Though not a court artist, Caron worked at the court of the Valois family, first at the Château de Fontainebleau, and then at the Château d’Anet where Henri II’s mistress Diane de Poitiers lived. He also contributed to the designs of the ephemeral decorations for the ceremonial entry into Paris of the young King Charles IX in 1571, and two years later to the celebrations of the election of his brother Henri to the throne of Poland and Lithuania. In 1581, Caron was the official painter for the wedding of the king’s favourite Anne d’Arques, duc de Joyeuse.
At the centre of this exhibition are six drawings that evoke the Valois Magnificences, complex festivals organised by the French court between 1573 and 1581, during the reigns of Catherine’s sons King Charles IX and King Henri III. The drawings capture in minute detail the jousts, tournaments, and a mock naval battle staged as part of these lavish spectacles. The compositions of the drawings were later readapted as designs for a set of tapestries.
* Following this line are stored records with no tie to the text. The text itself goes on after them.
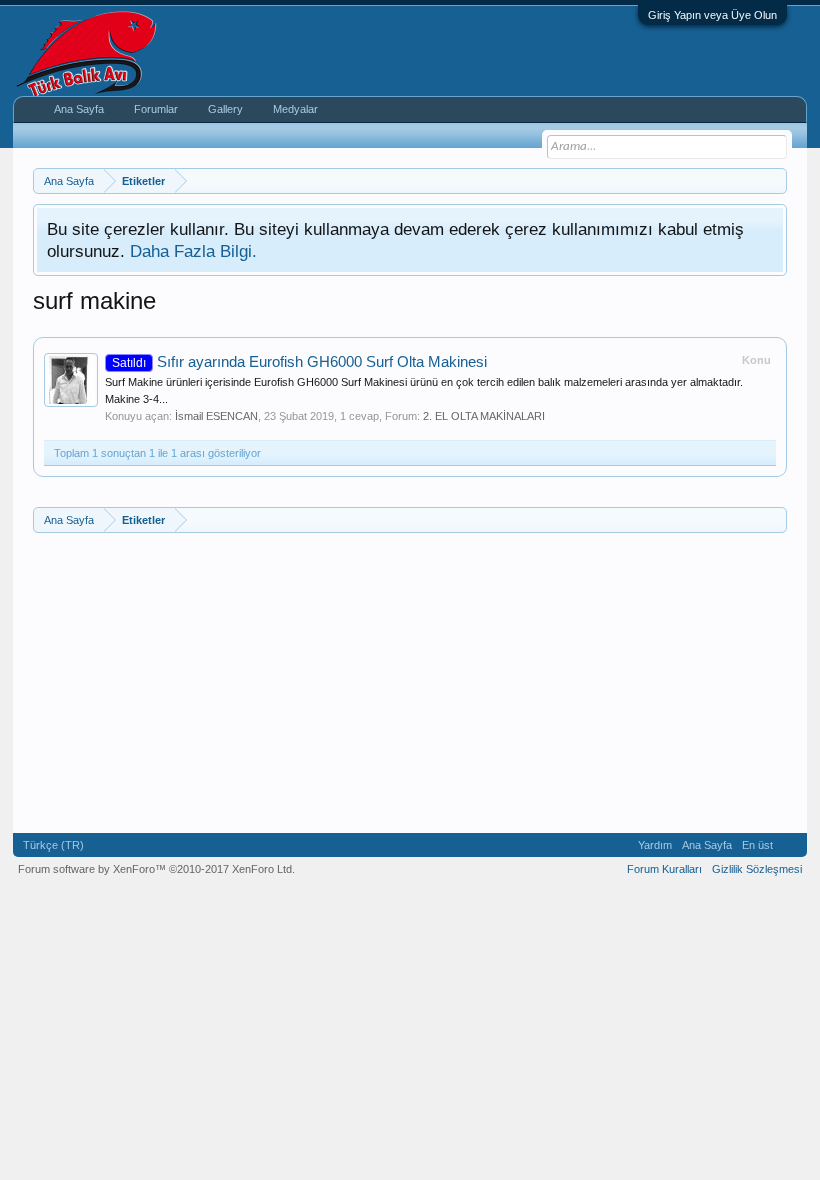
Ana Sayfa (79, 109)
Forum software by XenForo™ (156, 869)
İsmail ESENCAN (216, 416)
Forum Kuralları (664, 869)
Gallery (225, 109)
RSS (790, 845)
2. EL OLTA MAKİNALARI (484, 416)
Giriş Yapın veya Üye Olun (712, 15)
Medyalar (295, 109)
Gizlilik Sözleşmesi (757, 869)
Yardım (655, 845)
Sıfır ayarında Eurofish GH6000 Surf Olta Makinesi (299, 362)
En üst (757, 845)
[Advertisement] (410, 683)
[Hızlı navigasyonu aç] (774, 180)
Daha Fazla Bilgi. (193, 251)
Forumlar (156, 109)
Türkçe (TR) (53, 845)
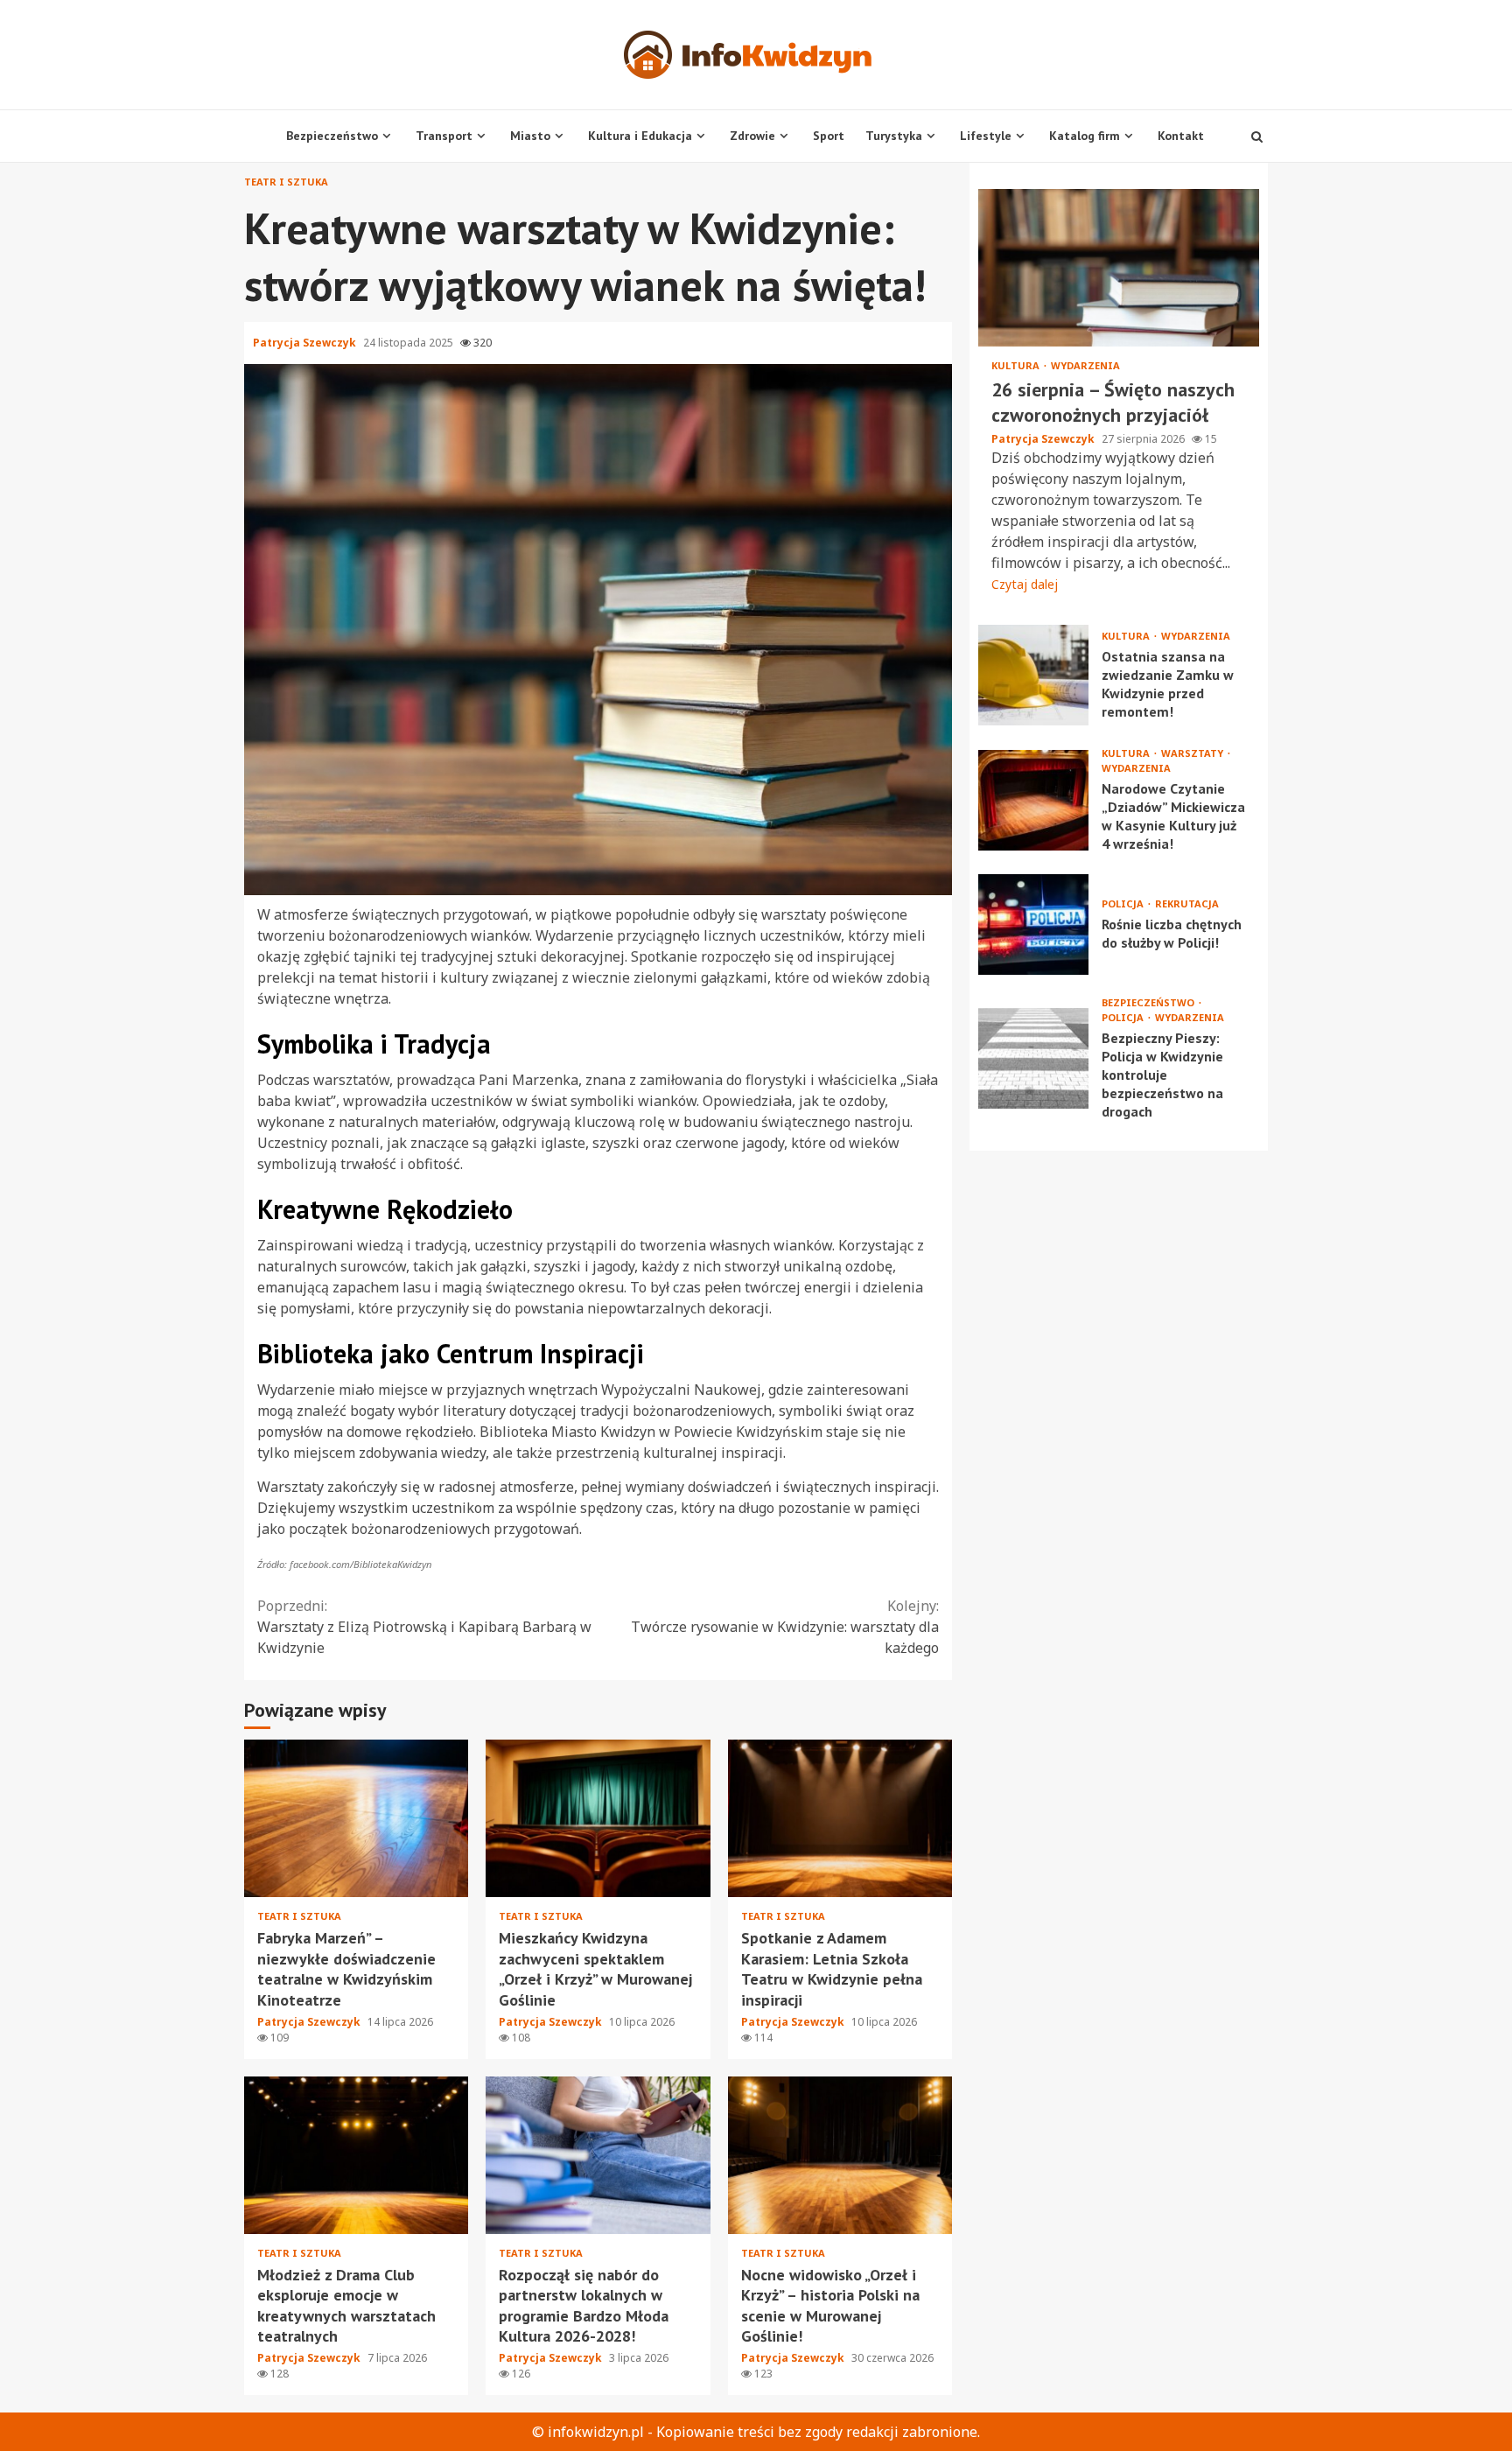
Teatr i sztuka (286, 181)
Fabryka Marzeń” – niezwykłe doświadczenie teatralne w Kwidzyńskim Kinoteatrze (356, 1818)
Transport (444, 136)
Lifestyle (986, 136)
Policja (1124, 903)
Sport (828, 136)
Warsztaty (1193, 753)
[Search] (1257, 136)
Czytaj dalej (1024, 584)
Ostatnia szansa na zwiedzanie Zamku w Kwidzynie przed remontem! (1033, 675)
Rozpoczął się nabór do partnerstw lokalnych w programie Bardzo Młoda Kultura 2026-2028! (598, 2155)
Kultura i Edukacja (640, 136)
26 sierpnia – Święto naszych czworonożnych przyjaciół (1118, 268)
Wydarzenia (1085, 365)
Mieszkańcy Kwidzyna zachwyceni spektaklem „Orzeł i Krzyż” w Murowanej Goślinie (598, 1818)
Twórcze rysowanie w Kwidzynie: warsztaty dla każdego (785, 1626)
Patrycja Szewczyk (306, 342)
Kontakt (1181, 136)
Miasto (530, 136)
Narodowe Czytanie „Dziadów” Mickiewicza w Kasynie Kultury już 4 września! (1033, 800)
These works, together with other drawings by Caron included in this display, showcase the ways in which the artist helped Catherine to achieve her goal of promoting her progeny. The importance of these drawings cannot be overemphasised, not only because they give us invaluable insights into the fashion, behaviour, protocol and the elaborate apparatus of the Valois ‘Magnificences’, but especially because they bear witness to Catherine’s insatiable desire to promote her legacy through powerful and arresting spectacles.